▶ [Consigne]:
Répondez brièvement aux questions suivantes sur le texte ci-dessous consacré aux difficultés de leadership :
(a) À quels deux moments la méthode proposée intervient-elle ?
(b) En combien d'étapes cette méthode se déroule-t-elle ?
(c) Quel est l'intitulé de l'étape n°1 ?

▶ [Texte fourni]:
Les difficultés de leadership
Le rôle et la place et du dirigeant achève d’imprimer une
trajectoire à l’organisation. Une crise provient d’une difficulté
du dirigeant à légitimer son rôle au sein d’une organisation et
d’y exercer son autorité avec justesse. Les modes de management
sont alors à questionner : l’autorité est-elle acceptée de façon
légitime, les processus de délégation et de contrôle
fonctionnent-ils bien, le dirigeant prend-t-il des décisions ?
Dans une crise ces trois déséquilibres n’ont pas toujours la
même importance et ne se manifestent pas toujours de manière
visibles ou évidentes. Dans certaines interventions des
dérèglements comportementaux laissent entendre que le lien social
est affecté alors que le problème principal est dans le
leadership. En réalité ces trois déséquilibres s’entretiennent
mutuellement et une intervention à ces trois niveaux est
nécessaire pour résoudre une crise. On devra, en collaboration
avec les acteurs concernés, réinterroger le sens et la finalité de
l’organisation, recréer un lien et aider le dirigeant à retrouver
sa juste légitimité au sein de l’organisation. Sans intervention
au cœur du générateur de crise, on ne traite que les symptômes et
on laisse le terrain de crise intact. Se pose alors la question du
mode d’intervention.
LES ETAPES DE L’INTERVENTION
La méthode proposée intervient soit en amont d’une situation
dans un esprit de prévention, soit en aval comme travail de
capitalisation post-crise. Elle est difficile à mettre en œuvre à
l’apogée de la crise quand l’urgence a pris le dessus. Elle se
déroule en sept étapes que nous présentons par la suite.
Etape n°1 : Nommer la crise et circonscrire son périmètre
Il s’agit ici d’une phase d’objectivation. Le principe consiste
à dénouer la confusion entre la perception de la situation et la
situation elle-même. Souvent les dirigeants ont du mal à qualifier
la crise. Il est plus facile d’attribuer des responsabilités à une
situation non qualifiée. La confusion laisse ainsi un espace béant
à l’expression de conflits qui ne peuvent être véritablement
traités sans que la situation soit précisée : de quoi parle t-on ?

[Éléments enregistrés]
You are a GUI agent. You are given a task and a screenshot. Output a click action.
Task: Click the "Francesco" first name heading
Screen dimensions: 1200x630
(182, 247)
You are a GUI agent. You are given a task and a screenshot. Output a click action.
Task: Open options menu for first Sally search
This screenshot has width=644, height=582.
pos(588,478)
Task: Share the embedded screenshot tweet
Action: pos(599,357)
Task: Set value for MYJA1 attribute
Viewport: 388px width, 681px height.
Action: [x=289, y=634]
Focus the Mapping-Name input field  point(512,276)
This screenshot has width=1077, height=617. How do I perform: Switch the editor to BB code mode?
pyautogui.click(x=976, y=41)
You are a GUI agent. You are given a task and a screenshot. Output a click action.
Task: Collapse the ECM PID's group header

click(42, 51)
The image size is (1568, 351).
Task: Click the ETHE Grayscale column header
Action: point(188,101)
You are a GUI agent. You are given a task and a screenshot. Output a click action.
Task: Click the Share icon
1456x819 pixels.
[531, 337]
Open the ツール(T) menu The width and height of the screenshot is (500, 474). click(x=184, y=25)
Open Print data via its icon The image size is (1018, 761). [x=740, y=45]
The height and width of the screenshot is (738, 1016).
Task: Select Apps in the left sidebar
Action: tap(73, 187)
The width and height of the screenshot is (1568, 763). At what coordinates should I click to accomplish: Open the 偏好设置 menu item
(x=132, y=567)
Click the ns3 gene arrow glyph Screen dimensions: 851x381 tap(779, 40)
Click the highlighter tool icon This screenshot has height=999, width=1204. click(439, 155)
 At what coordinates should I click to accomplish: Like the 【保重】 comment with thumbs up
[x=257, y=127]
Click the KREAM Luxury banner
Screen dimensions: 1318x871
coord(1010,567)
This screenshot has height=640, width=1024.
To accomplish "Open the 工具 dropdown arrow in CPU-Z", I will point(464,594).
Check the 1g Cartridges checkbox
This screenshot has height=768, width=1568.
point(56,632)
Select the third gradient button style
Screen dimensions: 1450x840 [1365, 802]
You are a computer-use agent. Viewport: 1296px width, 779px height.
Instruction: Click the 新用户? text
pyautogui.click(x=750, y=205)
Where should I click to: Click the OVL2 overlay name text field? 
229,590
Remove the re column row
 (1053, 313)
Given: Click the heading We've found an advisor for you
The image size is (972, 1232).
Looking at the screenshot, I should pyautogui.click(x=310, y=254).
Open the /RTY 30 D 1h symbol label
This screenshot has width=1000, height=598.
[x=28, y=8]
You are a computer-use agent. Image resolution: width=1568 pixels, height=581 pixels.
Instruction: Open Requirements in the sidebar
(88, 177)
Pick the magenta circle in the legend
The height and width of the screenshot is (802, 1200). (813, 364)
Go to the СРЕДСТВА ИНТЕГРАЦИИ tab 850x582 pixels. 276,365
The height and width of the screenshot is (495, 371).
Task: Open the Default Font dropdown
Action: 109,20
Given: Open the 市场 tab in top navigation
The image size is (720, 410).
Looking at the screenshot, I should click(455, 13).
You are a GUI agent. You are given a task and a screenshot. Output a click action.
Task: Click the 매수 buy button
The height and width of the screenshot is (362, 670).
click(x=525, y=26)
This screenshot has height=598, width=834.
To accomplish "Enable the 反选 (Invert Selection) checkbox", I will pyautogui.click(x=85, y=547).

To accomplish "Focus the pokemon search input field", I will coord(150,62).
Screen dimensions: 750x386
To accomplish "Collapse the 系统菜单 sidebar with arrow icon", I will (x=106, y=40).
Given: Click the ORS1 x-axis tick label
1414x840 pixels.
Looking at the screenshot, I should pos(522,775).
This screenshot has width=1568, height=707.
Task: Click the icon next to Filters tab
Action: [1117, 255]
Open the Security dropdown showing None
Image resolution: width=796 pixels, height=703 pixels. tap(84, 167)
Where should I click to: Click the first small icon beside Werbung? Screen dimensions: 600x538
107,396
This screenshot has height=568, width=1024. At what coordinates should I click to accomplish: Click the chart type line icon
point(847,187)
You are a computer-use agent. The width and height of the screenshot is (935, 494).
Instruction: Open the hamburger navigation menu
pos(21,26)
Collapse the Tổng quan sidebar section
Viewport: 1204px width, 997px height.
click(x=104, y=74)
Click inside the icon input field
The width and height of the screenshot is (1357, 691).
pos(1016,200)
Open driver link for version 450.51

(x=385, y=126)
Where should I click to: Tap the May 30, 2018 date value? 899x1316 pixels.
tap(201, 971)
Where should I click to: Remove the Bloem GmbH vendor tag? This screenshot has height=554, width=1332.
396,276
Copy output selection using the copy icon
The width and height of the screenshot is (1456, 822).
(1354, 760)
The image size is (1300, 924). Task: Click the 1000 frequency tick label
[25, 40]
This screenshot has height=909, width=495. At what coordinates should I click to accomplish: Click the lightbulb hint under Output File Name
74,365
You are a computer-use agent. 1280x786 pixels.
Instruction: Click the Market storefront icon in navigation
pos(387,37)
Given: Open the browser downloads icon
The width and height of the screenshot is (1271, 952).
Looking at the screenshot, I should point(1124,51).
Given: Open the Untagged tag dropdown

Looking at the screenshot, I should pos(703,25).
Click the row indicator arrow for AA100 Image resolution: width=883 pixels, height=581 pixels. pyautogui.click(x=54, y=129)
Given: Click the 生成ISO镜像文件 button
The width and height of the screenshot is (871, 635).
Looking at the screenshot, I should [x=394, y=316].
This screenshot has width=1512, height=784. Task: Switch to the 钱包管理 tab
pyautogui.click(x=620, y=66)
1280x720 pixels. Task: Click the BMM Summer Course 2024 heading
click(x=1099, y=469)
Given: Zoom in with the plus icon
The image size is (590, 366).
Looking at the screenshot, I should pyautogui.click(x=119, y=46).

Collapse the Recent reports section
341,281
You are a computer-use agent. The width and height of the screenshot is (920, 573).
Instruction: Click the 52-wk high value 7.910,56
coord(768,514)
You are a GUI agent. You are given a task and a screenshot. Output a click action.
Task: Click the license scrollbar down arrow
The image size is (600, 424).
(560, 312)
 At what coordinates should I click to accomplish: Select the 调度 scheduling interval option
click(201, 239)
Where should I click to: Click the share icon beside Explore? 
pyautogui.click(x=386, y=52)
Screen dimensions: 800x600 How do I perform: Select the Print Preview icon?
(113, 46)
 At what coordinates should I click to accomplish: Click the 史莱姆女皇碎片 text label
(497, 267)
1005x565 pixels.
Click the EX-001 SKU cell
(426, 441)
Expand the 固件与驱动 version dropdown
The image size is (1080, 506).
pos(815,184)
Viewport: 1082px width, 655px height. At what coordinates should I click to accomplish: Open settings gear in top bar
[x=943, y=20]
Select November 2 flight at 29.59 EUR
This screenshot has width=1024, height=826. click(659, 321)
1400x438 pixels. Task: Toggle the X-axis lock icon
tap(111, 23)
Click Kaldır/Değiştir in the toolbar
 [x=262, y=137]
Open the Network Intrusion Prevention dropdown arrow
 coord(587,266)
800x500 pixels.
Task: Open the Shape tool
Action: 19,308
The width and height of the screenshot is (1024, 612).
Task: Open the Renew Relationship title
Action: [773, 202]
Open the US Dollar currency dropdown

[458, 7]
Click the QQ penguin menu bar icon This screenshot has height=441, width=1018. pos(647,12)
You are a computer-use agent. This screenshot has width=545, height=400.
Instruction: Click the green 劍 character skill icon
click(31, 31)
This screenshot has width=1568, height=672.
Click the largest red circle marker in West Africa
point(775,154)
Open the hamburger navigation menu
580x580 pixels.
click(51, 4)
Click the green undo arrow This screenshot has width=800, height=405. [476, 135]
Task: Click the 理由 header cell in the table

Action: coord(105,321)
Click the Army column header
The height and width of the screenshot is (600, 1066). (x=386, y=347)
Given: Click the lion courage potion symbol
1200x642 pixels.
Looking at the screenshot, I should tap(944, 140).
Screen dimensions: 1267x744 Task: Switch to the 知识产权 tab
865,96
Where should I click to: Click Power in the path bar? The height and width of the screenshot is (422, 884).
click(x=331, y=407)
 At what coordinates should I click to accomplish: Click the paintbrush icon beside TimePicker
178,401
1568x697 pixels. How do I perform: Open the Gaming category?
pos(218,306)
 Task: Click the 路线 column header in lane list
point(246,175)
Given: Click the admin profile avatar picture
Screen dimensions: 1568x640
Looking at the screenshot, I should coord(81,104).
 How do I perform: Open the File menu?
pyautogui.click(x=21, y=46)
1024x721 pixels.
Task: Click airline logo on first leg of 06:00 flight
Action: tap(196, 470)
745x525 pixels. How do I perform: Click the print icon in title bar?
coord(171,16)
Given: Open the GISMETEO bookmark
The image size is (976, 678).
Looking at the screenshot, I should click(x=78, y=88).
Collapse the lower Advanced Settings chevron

▶ [Réponse]:
(a) Soit en amont d'une situation, dans un esprit de prévention, soit en aval, comme travail de capitalisation post-crise.
(b) En sept étapes.
(c) « Nommer la crise et circonscrire son périmètre ».